- [EXERCISE] Extract, exactly as written, the line that contains "Screen dimensions: 1024x768" and all lines after it through the end of the records. Omit pictures.

- [GIVEN INFORMATION]
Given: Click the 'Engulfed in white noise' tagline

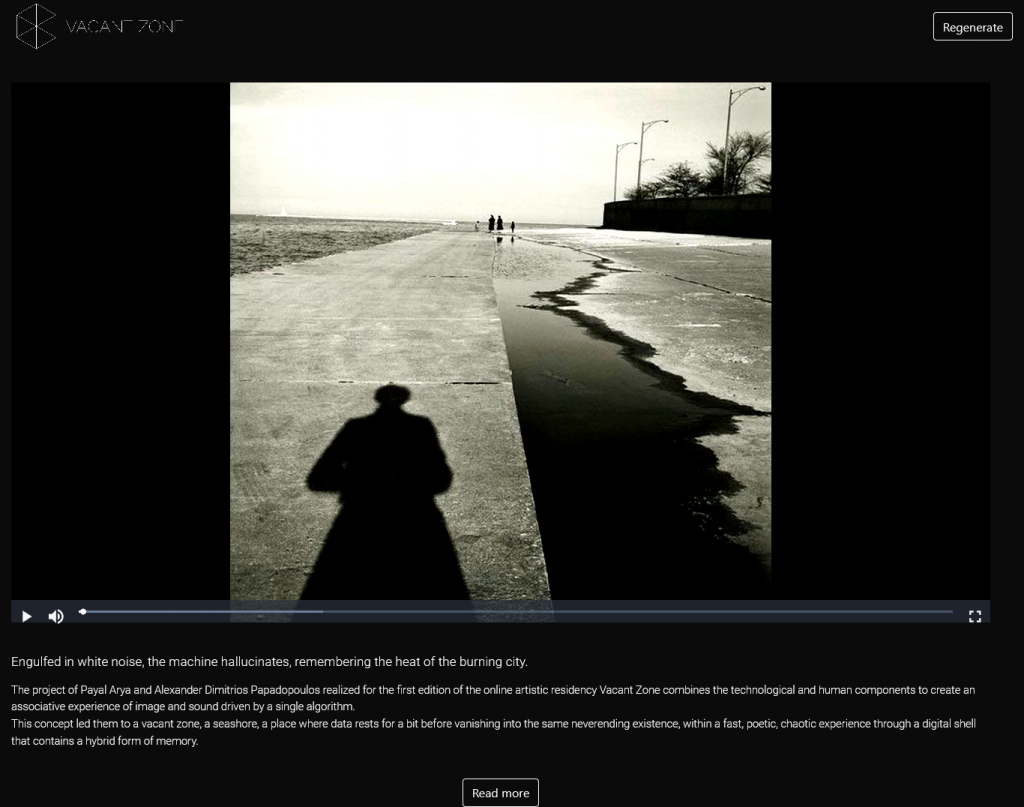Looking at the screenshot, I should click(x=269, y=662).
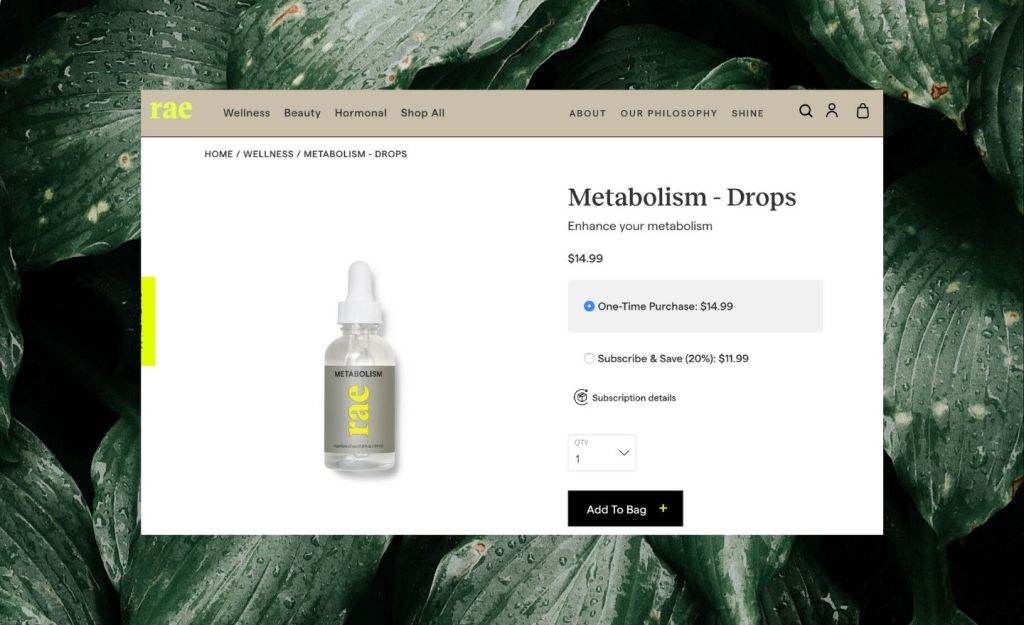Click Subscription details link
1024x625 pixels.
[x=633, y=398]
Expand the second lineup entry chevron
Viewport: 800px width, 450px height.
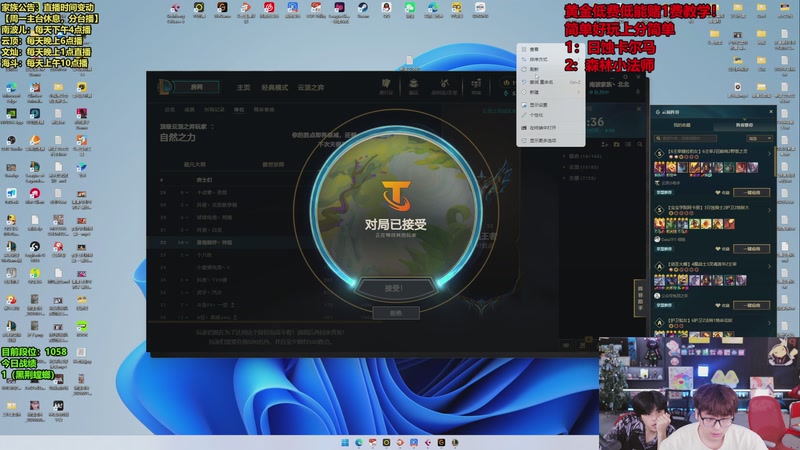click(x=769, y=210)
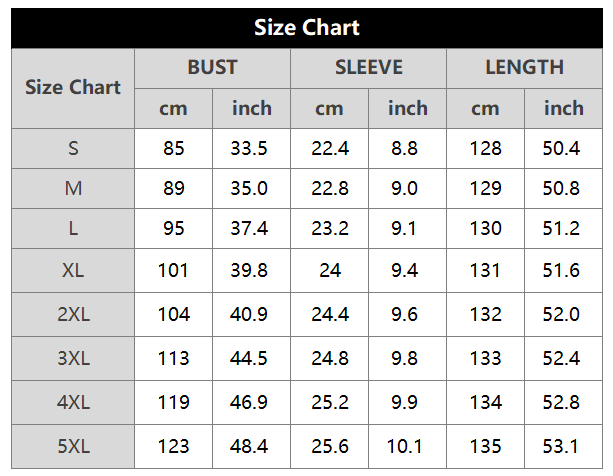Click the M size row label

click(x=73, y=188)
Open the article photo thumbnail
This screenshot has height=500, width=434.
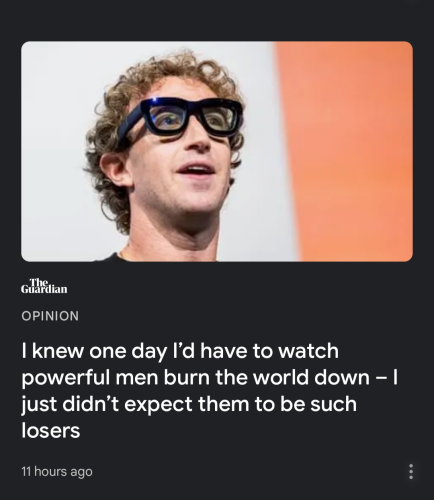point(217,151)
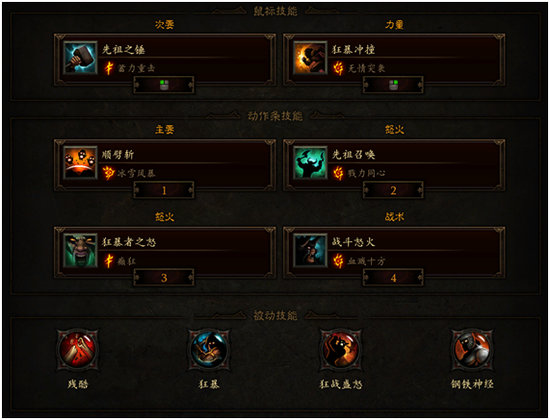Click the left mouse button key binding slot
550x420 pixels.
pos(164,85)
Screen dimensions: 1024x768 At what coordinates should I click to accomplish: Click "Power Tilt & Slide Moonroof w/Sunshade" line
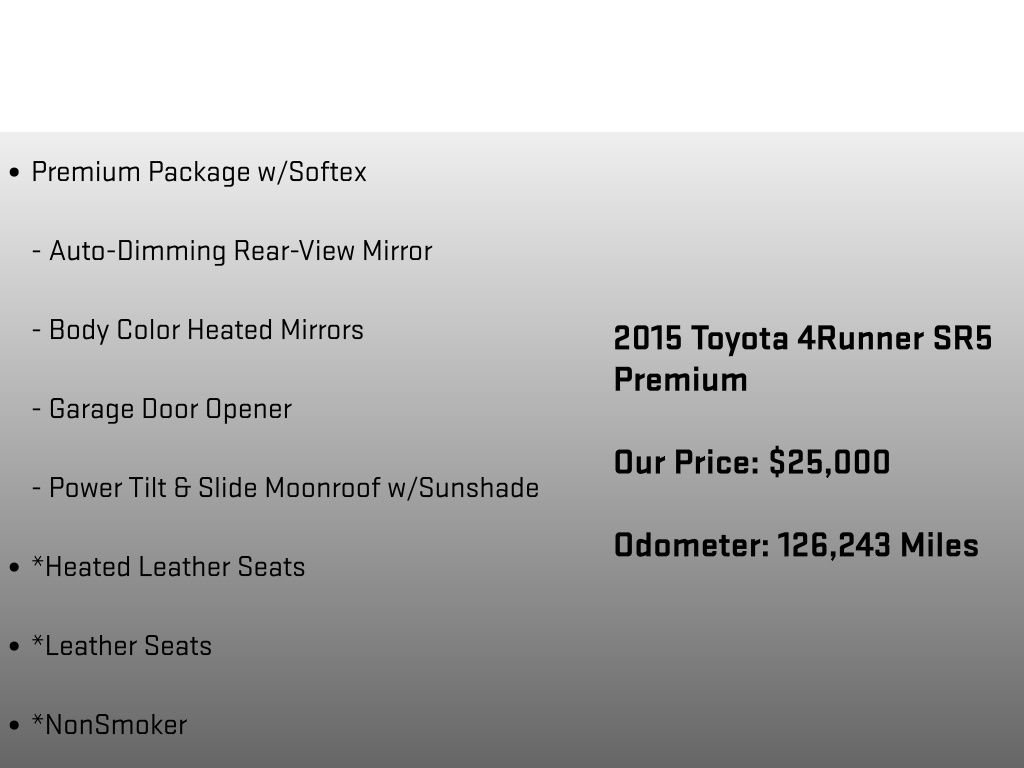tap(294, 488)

- [EXPECTED ANSWER]
Screen dimensions: 1024x768 At what coordinates should I click to accomplish: Click "Power Tilt & Slide Moonroof w/Sunshade" line
tap(294, 488)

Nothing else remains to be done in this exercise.